Prezentownik, czyli co warto wiedzieć o obdarowywaniu innych…
Kiedy ostatnio dostałaś nietrafiony prezent? Czy zdarzyło Ci się wręczyć prezent, z którego obdarowany był nie do końca zadowolony? Te pytania jak bumerang wracają w tej całej przedświątecznej gorączce. Wybierając upominki dla bliskich mamy nadzieję, że wywołają uśmiech na twarzy, a po zakończonej Gwiazdce nie wylądują na dnie szafy. Mówi się, że bliskie osoby łatwiej obdarować rzeczami, z których naprawdę będą zadowolone, bo lepiej je znamy, częściej widujemy i znamy ich potrzeby. Co jednak jeśli przyszło Ci kupić prezent dla cioci, którą widziałaś kilka razy w życiu we wczesnym dzieciństwie, a teraz okazuje się, że Twoi rodzice zaprosili ją na Waszą wspólną Gwiazdkę? Dzisiejszy artykuł dedykujemy właśnie Tobie…
Ilość czy jakość?
Oto jest pytanie… Biorąc pod uwagę listy do Świętego Mikołaja pisane przez najmłodszych, ilość wcale nie jest bez znaczenia… :-) Odbarowując osoby dorosłe stawiamy raczej na jakość. W wielu domach, szczególnie takich gdzie do stołu wigilijnego zasiada cała liczna rodzina, praktykuje się losowania. Każdy losuje jedną osobę i to dla niej kupuje prezent. Takie rozwiązanie generuje mniej nietrafionych prezentów oraz wyższy budżet przeznaczony na upominek. Planując prezenty, np. dla 20 osób raczej decydujemy się na drobiazgi, a dodatkowo trudno kreatywnie podejść do tematu zrobienia 20 prezentów, z których każdy obdarowany będzie zadowolony. Zdecydowanie warto stawiać na jakość i nawet jeśli w Twojej rodzinie nie ma zwyczaju, aby losować osoby, które będziesz obdarowywać, to zawsze warto zapytać, np. siostrę, brata, babcię, ciocię, czy nie zechcą się złożyć na prezent, którym zostanie obdarowany inny członek rodziny. Po pierwsze osoba, której to zaproponujesz ma jeden upominek z głowy, a po drugie możecie wspólnie zrobić ciekawszy i lepszej jakości prezent, wszyscy są zadowoleni, łącznie z obdarowanym.
Czego lepiej nie kłaść pod choinką?

Wpisy do lokalizowania opisanych obiektów:
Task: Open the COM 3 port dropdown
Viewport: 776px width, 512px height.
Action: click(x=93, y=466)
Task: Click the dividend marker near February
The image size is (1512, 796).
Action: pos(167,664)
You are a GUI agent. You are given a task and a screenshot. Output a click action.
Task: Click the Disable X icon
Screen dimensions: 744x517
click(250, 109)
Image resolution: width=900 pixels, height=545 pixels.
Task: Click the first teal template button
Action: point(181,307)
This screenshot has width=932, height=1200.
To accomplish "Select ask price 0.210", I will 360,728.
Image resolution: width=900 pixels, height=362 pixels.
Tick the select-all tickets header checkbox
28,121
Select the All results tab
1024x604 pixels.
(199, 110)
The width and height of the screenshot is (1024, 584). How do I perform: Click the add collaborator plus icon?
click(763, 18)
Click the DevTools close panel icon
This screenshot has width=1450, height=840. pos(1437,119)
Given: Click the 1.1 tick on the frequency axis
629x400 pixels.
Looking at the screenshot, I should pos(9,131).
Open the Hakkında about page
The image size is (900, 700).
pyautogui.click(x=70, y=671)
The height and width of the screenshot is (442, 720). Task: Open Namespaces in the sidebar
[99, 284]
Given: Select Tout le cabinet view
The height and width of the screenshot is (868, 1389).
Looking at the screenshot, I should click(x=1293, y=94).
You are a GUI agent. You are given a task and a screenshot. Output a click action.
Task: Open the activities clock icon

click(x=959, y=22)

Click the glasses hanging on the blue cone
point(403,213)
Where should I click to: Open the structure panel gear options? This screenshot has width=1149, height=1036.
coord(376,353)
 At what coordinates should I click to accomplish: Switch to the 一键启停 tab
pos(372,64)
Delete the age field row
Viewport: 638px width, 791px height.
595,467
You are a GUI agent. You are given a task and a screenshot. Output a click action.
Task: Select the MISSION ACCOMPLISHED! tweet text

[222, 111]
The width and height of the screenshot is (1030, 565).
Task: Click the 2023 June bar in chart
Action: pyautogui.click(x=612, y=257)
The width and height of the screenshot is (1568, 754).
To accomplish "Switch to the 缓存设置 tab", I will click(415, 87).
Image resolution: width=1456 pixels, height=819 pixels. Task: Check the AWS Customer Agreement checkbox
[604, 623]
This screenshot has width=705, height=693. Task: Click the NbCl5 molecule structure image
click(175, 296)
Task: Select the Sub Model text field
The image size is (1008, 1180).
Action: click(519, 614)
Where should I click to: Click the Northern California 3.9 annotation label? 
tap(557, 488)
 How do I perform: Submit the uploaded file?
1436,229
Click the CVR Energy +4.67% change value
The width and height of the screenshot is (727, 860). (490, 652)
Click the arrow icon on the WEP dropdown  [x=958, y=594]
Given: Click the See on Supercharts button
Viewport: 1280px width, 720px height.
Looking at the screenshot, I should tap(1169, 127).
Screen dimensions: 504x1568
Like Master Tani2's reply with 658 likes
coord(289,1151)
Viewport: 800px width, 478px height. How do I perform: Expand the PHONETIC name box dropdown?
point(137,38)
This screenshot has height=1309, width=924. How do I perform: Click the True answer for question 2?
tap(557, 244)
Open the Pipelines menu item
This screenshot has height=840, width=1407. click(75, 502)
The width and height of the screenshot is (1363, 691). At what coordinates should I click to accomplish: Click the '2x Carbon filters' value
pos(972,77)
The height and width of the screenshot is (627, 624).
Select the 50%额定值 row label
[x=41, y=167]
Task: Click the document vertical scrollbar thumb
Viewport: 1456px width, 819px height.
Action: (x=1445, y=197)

**Polecenie A**
Czy stwierdzenia (i), (ii) i (iii) zgadzają się z tekstem o prezentach? Przy każdym odpowiedz „tak” lub „nie” i przytocz dosłownie rozstrzygające słowa tekstu. (i) Losowanie osób do obdarowania daje wyższy budżet na upominek. (ii) Przy prezentach dla dorosłych lepiej stawiać na ilość niż na jakość. (iii) Planując prezenty dla 20 osób, raczej wybieramy drobiazgi.
**Polecenie B**
Napisz dalszy ciąg tekstu o prezentach, zaczynając tuż po nagłówku „Czego lepiej nie kłaść pod choinką?”.
Wpisy nie są potrzebne do wykonania zadań.

**Odpowiedź A**
(i) Tak: „Takie rozwiązanie generuje mniej nietrafionych prezentów oraz wyższy budżet przeznaczony na upominek.”
(ii) Nie: „Zdecydowanie warto stawiać na jakość”.
(iii) Tak: „Planując prezenty, np. dla 20 osób raczej decydujemy się na drobiazgi”.

**Odpowiedź B**
Widziałam niedawno w internecie ankietę, w której zapytano przechodniów jakich prezentów nie chcieliby znaleźć pod choinką. Padały bardzo skrajne odpowiedzi, a wśród nich, np. garnki, siedemnasty krawat z prążki, zestaw mydełek itp. Cóż, każdy ma inne upodobania i na co innego czeka w ten niezwykły wigilijny wieczór. W znanych serwisach jak allegro.pl, olx czy gumtree powstały nawet kategorie: “nietrafiony prezent”, w których prawdziwy ruch pojawia się właśnie w okresie poświątecznym. Czego nie kłaść pod pięknie udekorowanym drzewkiem, aby Twój prezent nie podzielił losu powyższych? Badani, którzy wzięli udział w jednej z internetowych ankiet udzielili bardzo interesujących odpowiedzi. Jako nietrafione prezenty wymieniali na pierwszym miejscu kapcie, zaraz za nimi pojawiają się garnki i patelnie. Jeszcze w pierwszej dziesiątce znalazły się również skarpetki, żelazko oraz krawaty i poradniki. Ci sami badani na pytanie o to co robią z niezbyt udanymi upominkami odpowiedzieli, że oddają, sprzedają lub wkładają w najgłębszy kąt szafy, aby zapomnieć jak najszybciej o tych “przeuroczych” drobiazgach. Dużo mniej ankietowanych zadeklarowało, że po prostu zwraca produkty do sklepu, gdzie zostały kupione.
Jeśli nie kapcie i patelnia, to co?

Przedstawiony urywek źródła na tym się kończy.